I’d begun by being overwhelmingly certain that the Balenciaga was a Balenciaga; I would not have paid for the research otherwise. And then time and silence did their work, and I slowly, slowly came to the opposite belief, but I did not call off the researcher’s efforts. I was afraid, yes, but I was also strangely exhilarated. For years, I had delighted in my mother’s sunlike quality, and then a stray cloud—of doubt, when I began to question the harmlessness of her inventions and exaggerations, centered on, of all things, a costume, on pieces of fabric—had come between us, and I had wanted to extend that moment for a little longer, and longer after that. But could that be what I still wanted? Did I have the courage to see my treasonous impulses through to their logical end point?

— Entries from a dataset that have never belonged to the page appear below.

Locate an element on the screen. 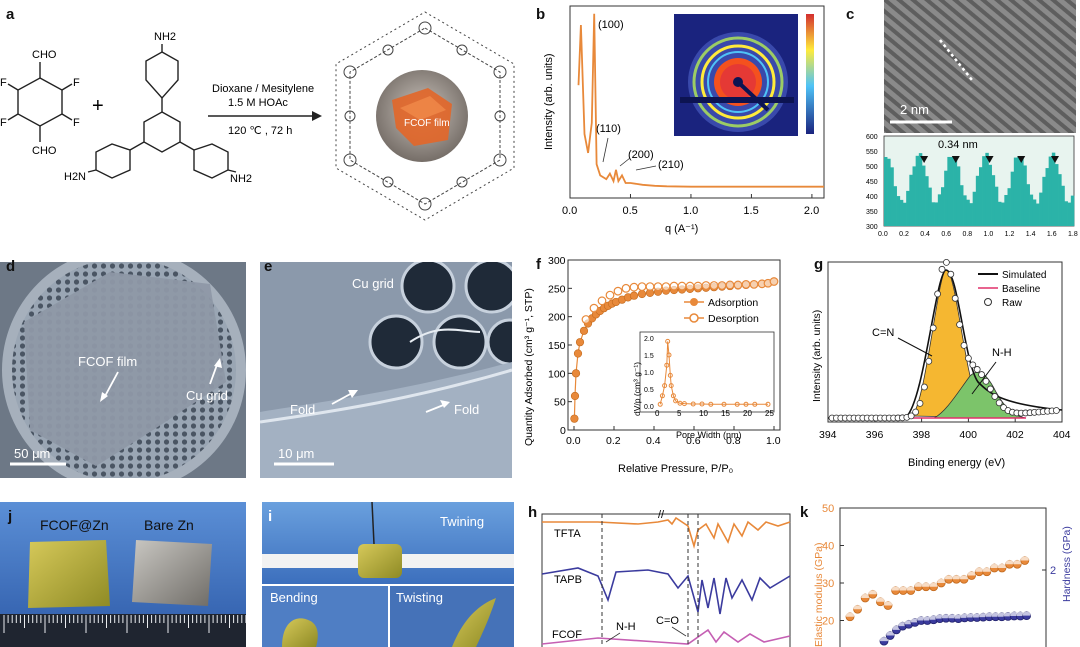 Image resolution: width=1080 pixels, height=647 pixels. condition-acid: 1.5 M HOAc is located at coordinates (258, 103).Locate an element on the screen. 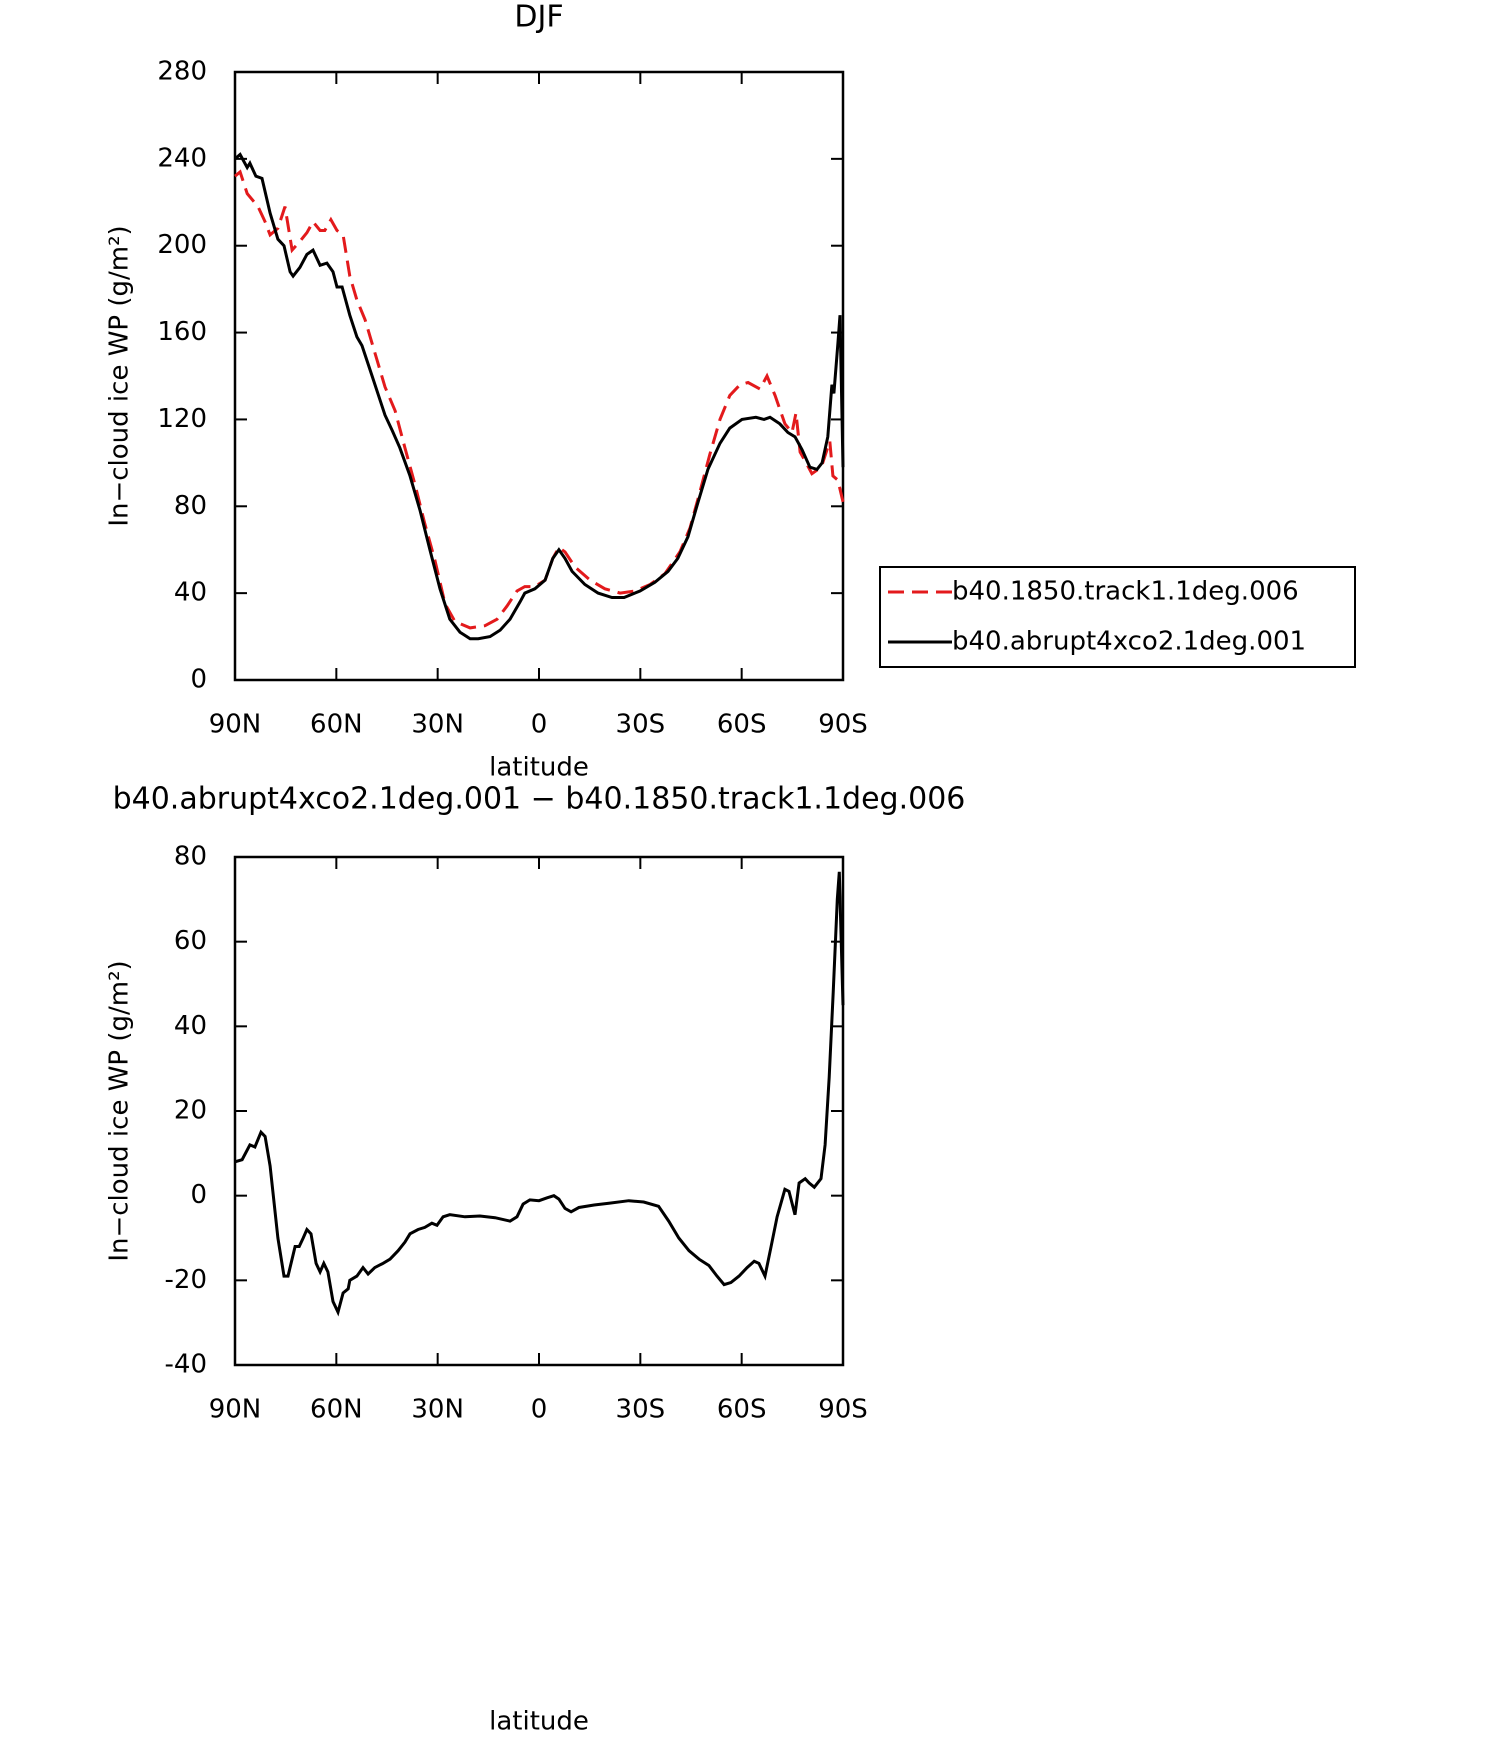 Image resolution: width=1511 pixels, height=1743 pixels. y-tick-label: 120 is located at coordinates (182, 419).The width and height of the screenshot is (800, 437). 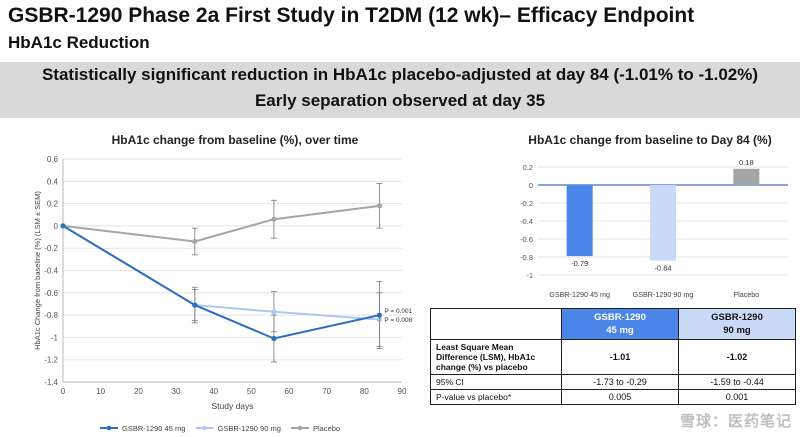 What do you see at coordinates (326, 428) in the screenshot?
I see `legend-label: Placebo` at bounding box center [326, 428].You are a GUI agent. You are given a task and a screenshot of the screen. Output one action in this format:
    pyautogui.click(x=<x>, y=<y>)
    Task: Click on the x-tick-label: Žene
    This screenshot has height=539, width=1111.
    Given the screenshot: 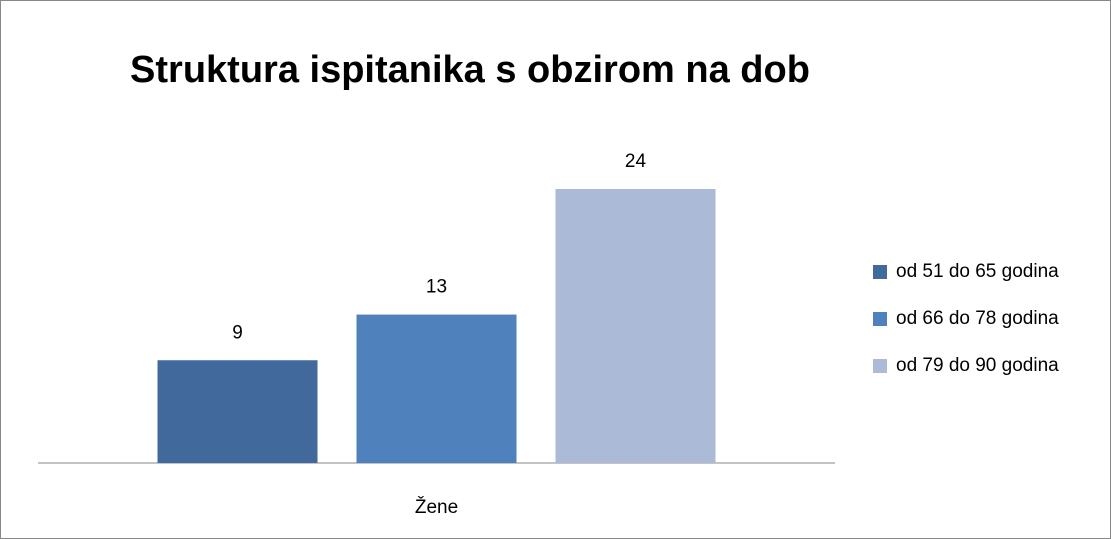 What is the action you would take?
    pyautogui.click(x=436, y=507)
    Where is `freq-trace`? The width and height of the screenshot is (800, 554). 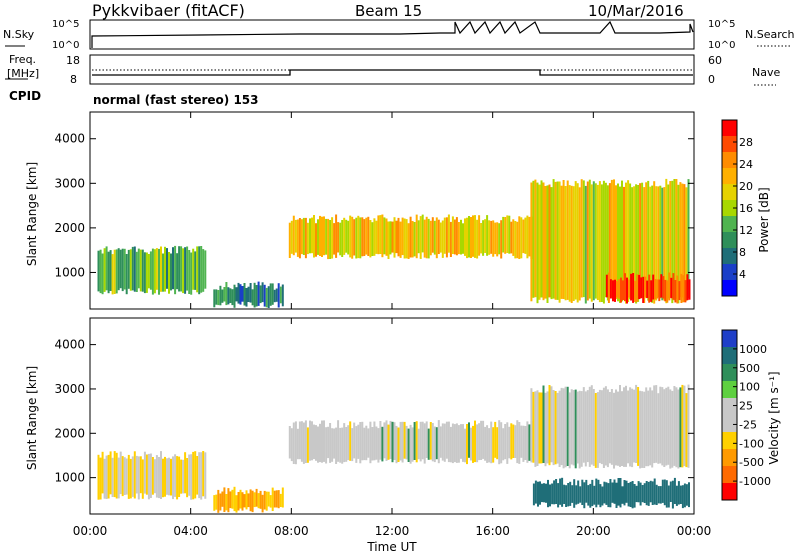
freq-trace is located at coordinates (392, 72).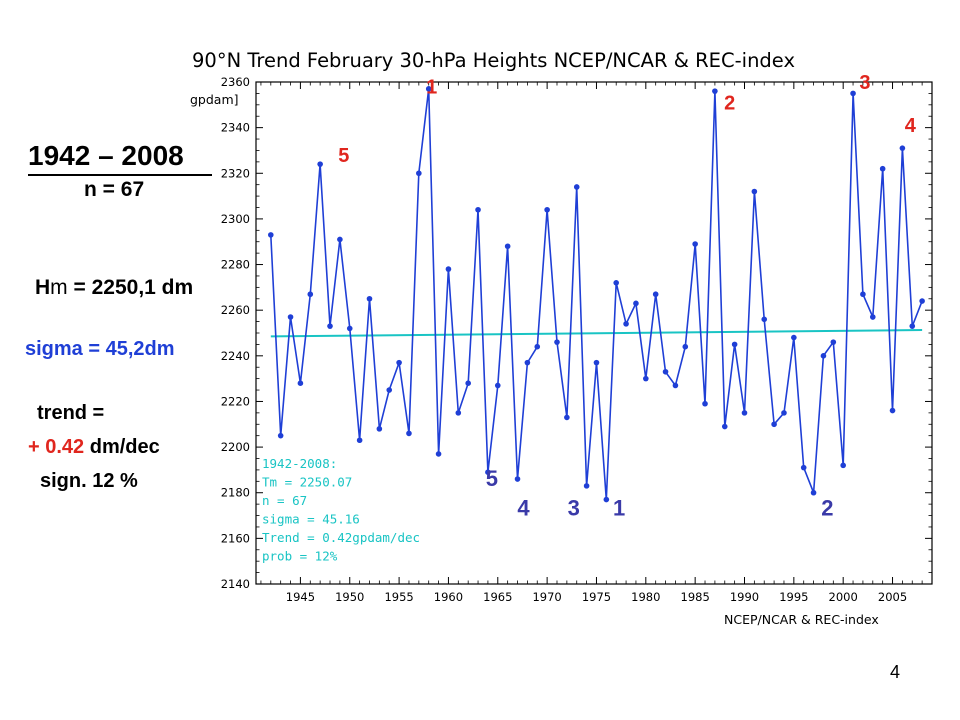  I want to click on source-label: NCEP/NCAR & REC-index, so click(802, 620).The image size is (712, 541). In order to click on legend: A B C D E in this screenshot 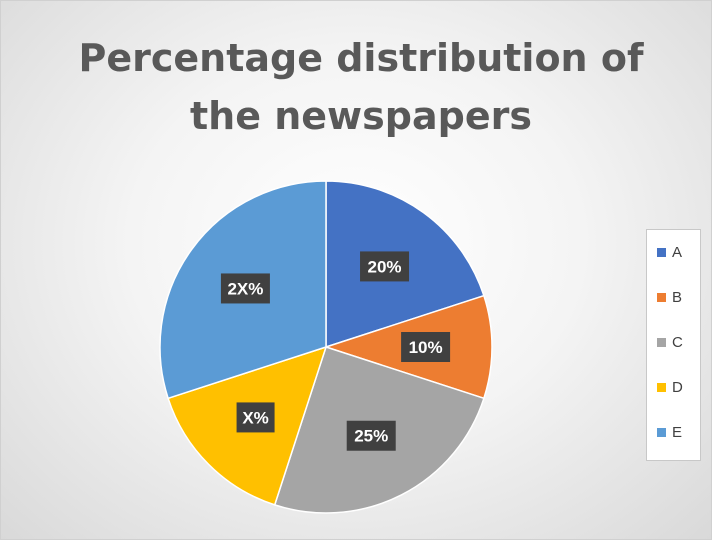, I will do `click(674, 345)`.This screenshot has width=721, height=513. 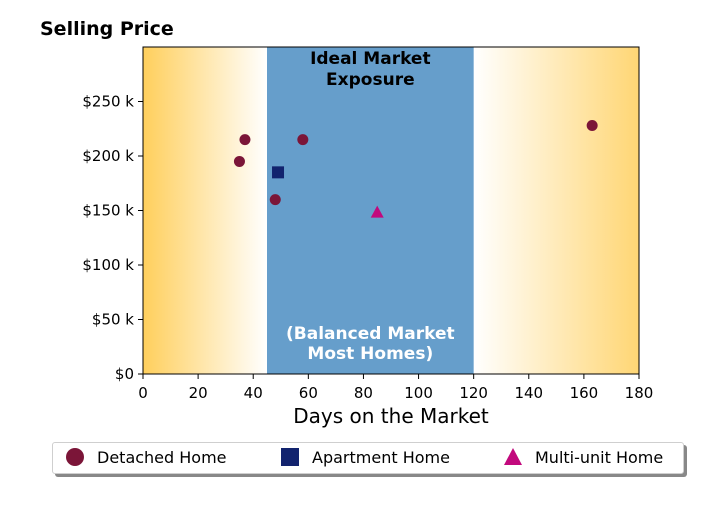 I want to click on y-tick-label: $0, so click(x=124, y=374).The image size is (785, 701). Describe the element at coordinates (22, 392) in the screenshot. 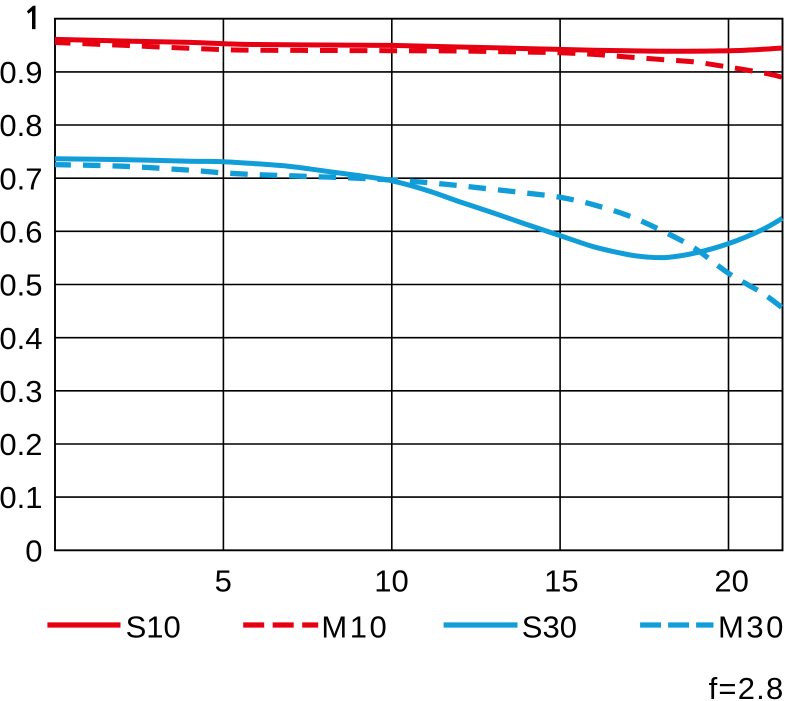

I see `svg-text: 0.3` at that location.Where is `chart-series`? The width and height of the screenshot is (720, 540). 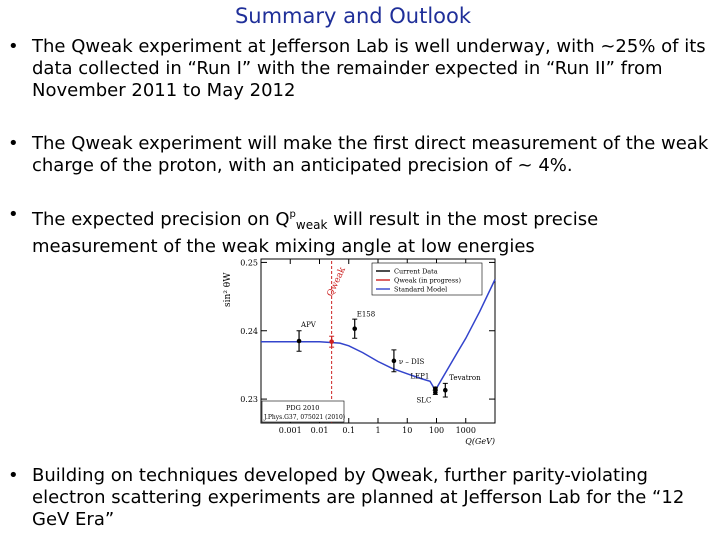 chart-series is located at coordinates (378, 336).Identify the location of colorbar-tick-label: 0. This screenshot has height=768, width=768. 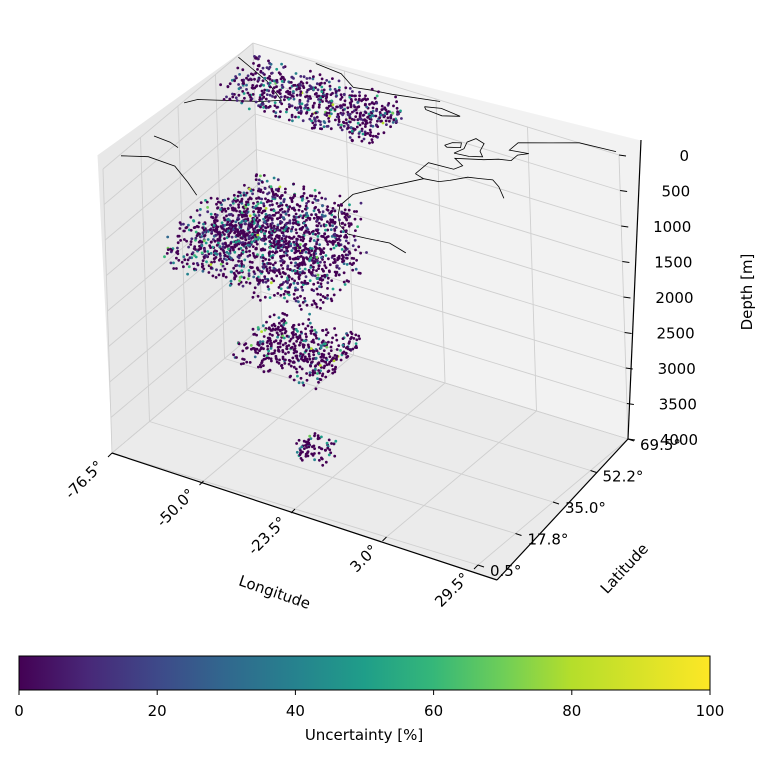
(19, 711).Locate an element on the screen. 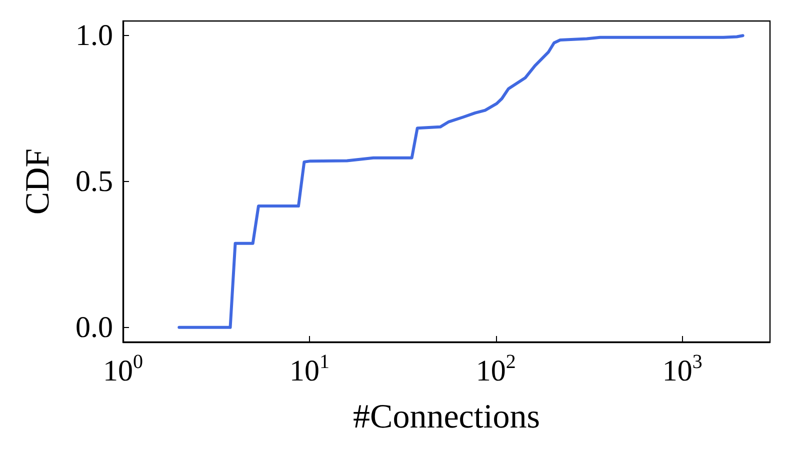 The height and width of the screenshot is (450, 788). y-tick-label: 1.0 is located at coordinates (94, 36).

In an interview with the journal, the author explained why Lucy never took an interest in her father or seek to verify if the dress is truly from Balenciaga. Lucy saw her mother as beautiful, and herself as 'ugly', albeit an 'ugly' but moderately successful novelist with two titles to her name. At this point when the story ended, she still hadn't opened the envelope. Perhaps she might in the future, but we would not know when, except when she is ready to.
“My Balenciaga” leaves a big question unanswered, because Lucy chooses not to know the answer. Why do you think, by the end of the story, she no longer wants to learn the truth?
All I’ll say is: Lucy has the truth. She has her truth. And it’s not an empty truth, because it seems to be corroborated by many good hunches—for example, the feeling that she is “being held in place by a firm hand,” when she puts on the titular dress to accompany her mother for a walk in Central Park. Also, it’s important to add that, although by the time the story ends Lucy has decided not to look up the answer she sought, that doesn’t mean she never will. Maybe the length of time she is taking is the time she needs to acclimate to possible disappointment.